Global renewable power capacity climbed to nearly 50% of total electricity capacity last year, driven by rapid solar PV deployment and ongoing cost declines, according to coverage of a new IRENA report highlighted on Hacker News. Key players include solar manufacturers, utilities, and policy actors such as national governments and international agencies (IRENA); Our World in Data is cited for deployment charts. This milestone matters because it signals a structural shift in how electricity is sourced, reduces reliance on fuel-intensive thermal plants, and accelerates investment and grid integration challenges like storage and transmission. The trend reinforces renewables as the economically preferred option for new capacity.
IRENA's 2026 Renewable Capacity Statistics found renewables hit 49.4% of global installed electricity capacity in 2025 after record additions of 692 GW—85.6% of new capacity—with solar providing nearly three-quarters of renewable growth. Despite the surge (15.5% year-over-year growth), non-renewable additions rebounded—nearly doubling from 2024—with China adding ~100 GW of mostly coal and the US expanding natural gas projects, partly to power AI datacenters. IRENA warns the current pace risks missing the COP28 goal to triple renewable capacity to over 11 TW by 2030, stressing that energy security and resilience favor faster renewable deployment amid geopolitical instability.
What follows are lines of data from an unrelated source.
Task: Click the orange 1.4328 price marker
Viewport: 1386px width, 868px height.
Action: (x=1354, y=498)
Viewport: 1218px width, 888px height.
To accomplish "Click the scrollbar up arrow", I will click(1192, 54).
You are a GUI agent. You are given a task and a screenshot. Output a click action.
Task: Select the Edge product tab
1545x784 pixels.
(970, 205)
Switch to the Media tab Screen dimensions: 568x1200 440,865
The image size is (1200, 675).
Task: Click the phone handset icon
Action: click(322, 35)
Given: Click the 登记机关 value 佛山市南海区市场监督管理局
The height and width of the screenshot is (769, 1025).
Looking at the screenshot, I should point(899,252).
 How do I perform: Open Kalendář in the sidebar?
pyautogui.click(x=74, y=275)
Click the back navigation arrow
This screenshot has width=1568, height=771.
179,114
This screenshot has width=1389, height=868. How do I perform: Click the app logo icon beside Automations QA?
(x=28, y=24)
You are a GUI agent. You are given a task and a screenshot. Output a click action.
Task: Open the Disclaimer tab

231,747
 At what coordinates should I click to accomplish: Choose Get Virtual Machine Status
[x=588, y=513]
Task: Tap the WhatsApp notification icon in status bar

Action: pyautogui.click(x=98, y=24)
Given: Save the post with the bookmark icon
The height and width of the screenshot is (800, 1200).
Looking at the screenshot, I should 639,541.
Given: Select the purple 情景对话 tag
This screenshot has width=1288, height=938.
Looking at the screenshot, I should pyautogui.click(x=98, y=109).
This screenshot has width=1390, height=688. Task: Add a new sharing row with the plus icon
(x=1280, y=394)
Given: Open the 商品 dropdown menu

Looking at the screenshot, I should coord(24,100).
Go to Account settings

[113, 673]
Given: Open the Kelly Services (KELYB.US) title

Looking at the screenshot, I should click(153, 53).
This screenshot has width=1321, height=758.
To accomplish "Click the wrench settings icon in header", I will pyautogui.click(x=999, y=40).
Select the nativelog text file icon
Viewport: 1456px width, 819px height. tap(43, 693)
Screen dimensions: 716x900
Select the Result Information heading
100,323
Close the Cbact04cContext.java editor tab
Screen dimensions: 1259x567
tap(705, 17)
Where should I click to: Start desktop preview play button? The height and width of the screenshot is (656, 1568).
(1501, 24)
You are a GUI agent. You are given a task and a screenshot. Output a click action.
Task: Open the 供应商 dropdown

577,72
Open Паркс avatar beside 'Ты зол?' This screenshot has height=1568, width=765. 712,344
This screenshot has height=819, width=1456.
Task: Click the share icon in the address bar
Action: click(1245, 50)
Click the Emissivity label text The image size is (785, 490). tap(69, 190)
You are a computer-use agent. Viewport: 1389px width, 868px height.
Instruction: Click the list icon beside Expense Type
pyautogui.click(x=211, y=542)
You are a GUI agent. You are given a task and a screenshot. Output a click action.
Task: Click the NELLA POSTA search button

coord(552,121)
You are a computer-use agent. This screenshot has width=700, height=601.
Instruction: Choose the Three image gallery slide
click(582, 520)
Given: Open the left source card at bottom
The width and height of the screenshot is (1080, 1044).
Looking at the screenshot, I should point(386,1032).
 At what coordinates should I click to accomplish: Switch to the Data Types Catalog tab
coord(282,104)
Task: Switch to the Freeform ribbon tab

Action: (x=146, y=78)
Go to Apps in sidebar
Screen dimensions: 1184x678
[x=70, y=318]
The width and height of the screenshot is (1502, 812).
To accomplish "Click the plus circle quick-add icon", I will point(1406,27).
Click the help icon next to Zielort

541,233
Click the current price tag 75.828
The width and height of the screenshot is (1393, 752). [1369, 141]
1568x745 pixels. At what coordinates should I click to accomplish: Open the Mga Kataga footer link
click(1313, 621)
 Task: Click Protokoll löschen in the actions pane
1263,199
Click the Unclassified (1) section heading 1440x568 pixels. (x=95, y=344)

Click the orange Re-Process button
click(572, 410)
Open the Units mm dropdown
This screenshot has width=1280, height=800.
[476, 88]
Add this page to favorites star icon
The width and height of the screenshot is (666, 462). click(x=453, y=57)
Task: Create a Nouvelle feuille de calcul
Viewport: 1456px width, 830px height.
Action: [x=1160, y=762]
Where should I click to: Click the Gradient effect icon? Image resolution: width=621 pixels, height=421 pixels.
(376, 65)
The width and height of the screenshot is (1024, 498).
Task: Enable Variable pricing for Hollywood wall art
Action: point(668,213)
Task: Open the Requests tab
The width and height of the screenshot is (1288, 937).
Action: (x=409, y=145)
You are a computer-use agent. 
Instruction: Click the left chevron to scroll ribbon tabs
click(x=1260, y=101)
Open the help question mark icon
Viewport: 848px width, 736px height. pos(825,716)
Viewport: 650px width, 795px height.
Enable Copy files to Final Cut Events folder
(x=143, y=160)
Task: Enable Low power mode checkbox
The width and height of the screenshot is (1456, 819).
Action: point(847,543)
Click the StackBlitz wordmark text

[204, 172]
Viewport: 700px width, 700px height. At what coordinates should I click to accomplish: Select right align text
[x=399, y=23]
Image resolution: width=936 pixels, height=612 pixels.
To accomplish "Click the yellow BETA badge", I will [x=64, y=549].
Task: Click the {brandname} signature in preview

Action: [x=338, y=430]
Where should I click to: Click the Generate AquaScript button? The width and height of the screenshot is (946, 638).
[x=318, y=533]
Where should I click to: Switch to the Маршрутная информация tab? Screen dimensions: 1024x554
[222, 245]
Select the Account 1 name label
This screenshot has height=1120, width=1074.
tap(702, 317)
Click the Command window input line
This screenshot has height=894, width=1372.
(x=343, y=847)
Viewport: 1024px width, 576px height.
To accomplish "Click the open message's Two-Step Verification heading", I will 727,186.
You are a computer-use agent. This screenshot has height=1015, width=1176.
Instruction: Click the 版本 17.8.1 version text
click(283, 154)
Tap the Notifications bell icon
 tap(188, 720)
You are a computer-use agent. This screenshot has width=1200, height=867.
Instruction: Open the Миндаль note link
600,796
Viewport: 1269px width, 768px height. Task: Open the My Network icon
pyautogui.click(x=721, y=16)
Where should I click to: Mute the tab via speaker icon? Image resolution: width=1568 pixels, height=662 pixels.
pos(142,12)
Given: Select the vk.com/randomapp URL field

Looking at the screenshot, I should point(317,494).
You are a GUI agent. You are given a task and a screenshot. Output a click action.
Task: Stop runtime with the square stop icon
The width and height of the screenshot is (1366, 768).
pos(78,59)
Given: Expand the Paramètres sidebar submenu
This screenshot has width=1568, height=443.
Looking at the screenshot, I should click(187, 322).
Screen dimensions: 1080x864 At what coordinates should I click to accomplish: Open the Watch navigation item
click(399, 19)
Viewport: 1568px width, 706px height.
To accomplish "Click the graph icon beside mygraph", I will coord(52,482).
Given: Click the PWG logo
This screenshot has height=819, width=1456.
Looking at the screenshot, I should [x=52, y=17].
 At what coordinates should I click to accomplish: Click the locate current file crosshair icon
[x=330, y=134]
Renewables reached 49.4% of global installed electricity capacity in 2025, driven by a record 692 GW of additions—85.6% of new capacity—with solar supplying nearly three-quarters of renewable growth, IRENA reports. Despite the surge, non-renewable additions rebounded sharply (nearly doubling versus 2024), led by China’s ~100 GW of mostly coal capacity and a US spike in natural gas projects tied partly to AI datacenter demand. IRENA warns current trends won’t meet the COP28 pledge to triple renewables to over 11 TW by 2030 without significant acceleration. The shift matters for energy security, datacenter sustainability, and tech-sector emissions as AI and cloud growth drive new power needs.